P.- The AETC is turning 25. How would you describe its first quarter of a century? What challenges does it face in the future?
A.- Broadly speaking, we're pleased with the association's performance and the work completed by our members in the various working groups; however, we're aware of current changes and new challenges, and we've been working to develop the instruments and mechanisms required to offer bigger and better services to our associates and to the entire cereal and flour sector.
The industry has changed considerably over the last 25 years, especially in terms of technological innovation and new machinery. The AETC's raison d'être is to support and guide the cereal sector so that companies can incorporate new expertise into their businesses and be more efficient and competitive.
The entire agro-food sector is facing a scenario of sweeping changes that will shape the food of the future.
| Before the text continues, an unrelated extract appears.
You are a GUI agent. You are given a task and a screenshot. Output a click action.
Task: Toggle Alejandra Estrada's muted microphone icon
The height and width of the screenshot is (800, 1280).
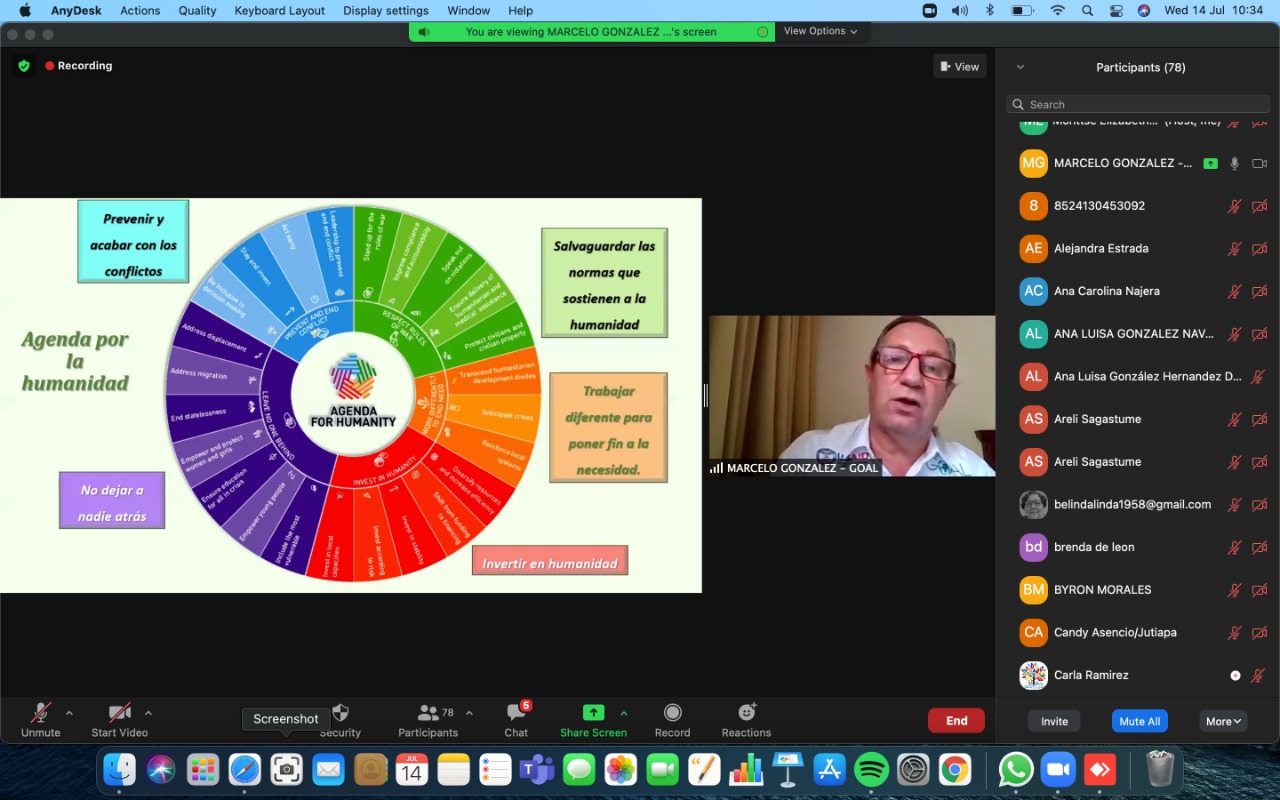click(1234, 249)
I think it's important to use the innovation and knowledge available and to complete an effective transfer of that knowledge so as to advance towards production that is more sustainable from an environmental, social and economic standpoint. There's also an important trend towards personalized food to respond to the specific needs of different parts of the population due to intolerances or associated with phases of growth. That's driving R&D and innovation, which is important to share and communicate to professionals, companies and consumers.
The AETC is always working with these objectives in mind, as they imply an improvement in companies' competitiveness as well as a way to offer consumers innovative, quality products that meet their needs and demands.